• **Given task**: Return everything from the start of the records below down to the line containing "pyautogui.click(x=241, y=27)" verbatim, including that line.

• **Information given**:
......
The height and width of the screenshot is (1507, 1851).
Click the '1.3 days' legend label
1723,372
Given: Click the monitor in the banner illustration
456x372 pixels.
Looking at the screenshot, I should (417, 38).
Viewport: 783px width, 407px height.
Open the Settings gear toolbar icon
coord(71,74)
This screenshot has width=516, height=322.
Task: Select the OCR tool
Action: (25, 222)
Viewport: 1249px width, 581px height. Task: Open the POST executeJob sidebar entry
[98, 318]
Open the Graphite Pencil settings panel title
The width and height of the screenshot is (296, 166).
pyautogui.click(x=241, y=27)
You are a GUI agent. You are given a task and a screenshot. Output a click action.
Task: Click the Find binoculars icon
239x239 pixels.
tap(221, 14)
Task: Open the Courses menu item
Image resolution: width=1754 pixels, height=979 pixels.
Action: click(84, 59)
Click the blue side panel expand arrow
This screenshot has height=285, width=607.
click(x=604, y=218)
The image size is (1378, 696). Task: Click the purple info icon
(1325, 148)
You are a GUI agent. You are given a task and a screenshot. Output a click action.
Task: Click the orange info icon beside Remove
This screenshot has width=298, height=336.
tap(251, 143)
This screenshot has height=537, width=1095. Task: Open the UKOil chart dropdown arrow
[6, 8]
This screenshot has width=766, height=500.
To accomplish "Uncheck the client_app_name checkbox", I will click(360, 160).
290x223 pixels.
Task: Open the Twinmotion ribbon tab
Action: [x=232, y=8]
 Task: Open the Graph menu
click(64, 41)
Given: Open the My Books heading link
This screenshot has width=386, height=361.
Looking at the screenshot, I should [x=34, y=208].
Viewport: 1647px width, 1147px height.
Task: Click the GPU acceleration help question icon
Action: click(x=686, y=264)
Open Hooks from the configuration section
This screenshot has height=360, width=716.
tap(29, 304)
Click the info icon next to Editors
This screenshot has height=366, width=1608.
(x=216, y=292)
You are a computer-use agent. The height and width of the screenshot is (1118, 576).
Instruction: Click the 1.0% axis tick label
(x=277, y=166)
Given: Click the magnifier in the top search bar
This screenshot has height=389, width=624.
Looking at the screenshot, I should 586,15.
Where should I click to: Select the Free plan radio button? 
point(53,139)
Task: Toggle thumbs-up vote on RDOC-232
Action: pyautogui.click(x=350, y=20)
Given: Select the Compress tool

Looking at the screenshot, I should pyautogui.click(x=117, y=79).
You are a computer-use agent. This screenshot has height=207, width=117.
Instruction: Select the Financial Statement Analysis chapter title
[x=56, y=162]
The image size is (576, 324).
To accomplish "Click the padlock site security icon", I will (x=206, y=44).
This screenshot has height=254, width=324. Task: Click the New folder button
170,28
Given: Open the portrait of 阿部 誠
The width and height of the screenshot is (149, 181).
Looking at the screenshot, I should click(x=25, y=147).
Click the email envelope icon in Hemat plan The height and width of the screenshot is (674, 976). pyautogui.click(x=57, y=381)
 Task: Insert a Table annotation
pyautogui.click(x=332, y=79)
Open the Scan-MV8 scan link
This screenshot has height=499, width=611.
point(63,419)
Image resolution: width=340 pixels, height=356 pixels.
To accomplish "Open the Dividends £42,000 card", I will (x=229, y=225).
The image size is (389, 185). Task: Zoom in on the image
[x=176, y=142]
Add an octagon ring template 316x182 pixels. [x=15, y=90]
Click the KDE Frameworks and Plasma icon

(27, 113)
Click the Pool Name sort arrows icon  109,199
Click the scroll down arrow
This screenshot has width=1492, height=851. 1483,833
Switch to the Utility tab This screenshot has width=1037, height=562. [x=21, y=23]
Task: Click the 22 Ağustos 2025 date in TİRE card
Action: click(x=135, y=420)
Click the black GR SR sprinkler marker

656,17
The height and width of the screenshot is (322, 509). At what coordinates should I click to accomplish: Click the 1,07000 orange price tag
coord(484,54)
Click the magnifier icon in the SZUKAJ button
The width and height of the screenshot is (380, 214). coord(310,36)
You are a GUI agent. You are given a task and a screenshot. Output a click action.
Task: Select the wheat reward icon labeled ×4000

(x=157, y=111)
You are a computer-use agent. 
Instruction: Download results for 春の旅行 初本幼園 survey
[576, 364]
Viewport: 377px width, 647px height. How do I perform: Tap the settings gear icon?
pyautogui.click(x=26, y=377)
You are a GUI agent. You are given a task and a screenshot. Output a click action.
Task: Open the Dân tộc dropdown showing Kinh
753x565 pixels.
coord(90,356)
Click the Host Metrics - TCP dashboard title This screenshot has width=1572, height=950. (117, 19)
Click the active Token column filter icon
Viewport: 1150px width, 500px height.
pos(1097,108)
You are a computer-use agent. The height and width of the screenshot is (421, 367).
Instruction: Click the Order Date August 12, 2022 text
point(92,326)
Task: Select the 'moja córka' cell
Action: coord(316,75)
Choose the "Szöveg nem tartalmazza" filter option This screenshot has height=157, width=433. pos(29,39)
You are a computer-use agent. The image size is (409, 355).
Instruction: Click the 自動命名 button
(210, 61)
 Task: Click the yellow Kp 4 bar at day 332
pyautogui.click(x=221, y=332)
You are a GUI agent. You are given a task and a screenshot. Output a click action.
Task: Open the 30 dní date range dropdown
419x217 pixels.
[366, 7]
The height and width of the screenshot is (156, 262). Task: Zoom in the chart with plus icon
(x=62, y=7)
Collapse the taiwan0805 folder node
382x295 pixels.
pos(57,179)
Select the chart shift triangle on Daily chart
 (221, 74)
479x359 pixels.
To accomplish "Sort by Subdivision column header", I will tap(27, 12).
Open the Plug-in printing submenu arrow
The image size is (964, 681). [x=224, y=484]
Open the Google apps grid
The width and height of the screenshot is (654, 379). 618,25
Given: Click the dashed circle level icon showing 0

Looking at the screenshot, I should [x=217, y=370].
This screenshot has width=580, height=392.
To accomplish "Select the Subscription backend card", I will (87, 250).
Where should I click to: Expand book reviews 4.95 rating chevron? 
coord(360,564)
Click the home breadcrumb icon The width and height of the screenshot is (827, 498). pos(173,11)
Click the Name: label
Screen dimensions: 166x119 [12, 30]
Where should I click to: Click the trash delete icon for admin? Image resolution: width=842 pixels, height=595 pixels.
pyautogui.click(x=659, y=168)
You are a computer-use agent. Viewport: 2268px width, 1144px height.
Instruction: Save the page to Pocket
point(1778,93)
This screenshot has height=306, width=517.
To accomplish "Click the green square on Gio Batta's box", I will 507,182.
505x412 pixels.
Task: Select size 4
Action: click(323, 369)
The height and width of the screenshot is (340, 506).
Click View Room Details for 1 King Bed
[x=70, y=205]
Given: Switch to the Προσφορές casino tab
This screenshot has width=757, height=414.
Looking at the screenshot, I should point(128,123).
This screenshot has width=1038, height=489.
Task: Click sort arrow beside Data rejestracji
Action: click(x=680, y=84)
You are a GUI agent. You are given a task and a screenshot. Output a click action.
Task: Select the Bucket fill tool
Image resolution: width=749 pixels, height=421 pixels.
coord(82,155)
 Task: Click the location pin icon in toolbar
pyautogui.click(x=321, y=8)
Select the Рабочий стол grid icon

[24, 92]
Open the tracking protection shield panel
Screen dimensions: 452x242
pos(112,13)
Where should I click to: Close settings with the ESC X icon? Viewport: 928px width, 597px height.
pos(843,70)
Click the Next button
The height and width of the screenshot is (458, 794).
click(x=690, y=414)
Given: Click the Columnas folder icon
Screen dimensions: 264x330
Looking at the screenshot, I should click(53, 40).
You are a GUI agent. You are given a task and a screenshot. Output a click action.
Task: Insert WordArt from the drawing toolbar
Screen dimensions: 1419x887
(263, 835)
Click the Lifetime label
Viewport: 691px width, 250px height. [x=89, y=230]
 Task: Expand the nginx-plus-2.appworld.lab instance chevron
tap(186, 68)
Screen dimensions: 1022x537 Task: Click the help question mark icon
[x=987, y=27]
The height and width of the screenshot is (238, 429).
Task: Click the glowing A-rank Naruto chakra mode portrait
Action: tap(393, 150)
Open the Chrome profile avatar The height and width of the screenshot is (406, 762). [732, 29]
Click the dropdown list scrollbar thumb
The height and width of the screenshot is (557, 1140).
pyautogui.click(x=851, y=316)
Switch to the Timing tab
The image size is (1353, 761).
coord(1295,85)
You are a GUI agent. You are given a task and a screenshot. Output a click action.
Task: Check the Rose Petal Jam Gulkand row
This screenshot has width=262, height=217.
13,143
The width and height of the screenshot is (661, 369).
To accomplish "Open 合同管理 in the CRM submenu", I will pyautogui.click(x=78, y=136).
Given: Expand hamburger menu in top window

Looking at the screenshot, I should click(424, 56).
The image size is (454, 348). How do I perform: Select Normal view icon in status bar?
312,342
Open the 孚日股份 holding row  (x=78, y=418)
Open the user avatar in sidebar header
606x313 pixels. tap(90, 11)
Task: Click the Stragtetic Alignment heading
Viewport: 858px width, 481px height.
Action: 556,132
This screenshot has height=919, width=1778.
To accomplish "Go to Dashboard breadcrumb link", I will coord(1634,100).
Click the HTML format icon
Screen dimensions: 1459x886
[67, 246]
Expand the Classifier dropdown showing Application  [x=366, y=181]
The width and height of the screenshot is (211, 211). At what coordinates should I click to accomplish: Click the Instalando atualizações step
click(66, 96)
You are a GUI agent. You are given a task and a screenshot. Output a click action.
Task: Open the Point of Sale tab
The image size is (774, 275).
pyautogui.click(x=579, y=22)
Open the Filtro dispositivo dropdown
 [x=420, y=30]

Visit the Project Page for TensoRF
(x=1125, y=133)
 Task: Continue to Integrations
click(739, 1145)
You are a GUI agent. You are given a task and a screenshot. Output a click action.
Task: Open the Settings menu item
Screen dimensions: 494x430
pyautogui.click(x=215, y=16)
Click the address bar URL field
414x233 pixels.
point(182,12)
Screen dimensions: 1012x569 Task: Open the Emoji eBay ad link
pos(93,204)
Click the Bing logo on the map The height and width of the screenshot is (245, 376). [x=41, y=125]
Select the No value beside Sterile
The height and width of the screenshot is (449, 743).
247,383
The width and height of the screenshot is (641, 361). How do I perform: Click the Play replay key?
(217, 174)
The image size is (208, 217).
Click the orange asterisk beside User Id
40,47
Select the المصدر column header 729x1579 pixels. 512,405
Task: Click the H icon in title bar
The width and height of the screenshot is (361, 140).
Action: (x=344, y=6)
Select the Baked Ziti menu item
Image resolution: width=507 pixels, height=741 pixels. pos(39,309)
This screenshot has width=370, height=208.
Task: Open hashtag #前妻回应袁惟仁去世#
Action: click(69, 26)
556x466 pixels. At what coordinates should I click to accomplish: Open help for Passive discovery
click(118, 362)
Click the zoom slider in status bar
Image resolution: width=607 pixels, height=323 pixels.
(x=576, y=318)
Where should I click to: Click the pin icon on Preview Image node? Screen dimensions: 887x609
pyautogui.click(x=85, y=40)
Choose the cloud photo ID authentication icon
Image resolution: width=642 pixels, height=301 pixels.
......
• **Result for this exercise**:
The height and width of the screenshot is (1507, 1851).
Click the '1.3 days' legend label
1723,372
Given: Click the monitor in the banner illustration
456x372 pixels.
Looking at the screenshot, I should (417, 38).
Viewport: 783px width, 407px height.
Open the Settings gear toolbar icon
coord(71,74)
This screenshot has width=516, height=322.
Task: Select the OCR tool
Action: (25, 222)
Viewport: 1249px width, 581px height. Task: Open the POST executeJob sidebar entry
[98, 318]
Open the Graphite Pencil settings panel title
The width and height of the screenshot is (296, 166).
pyautogui.click(x=241, y=27)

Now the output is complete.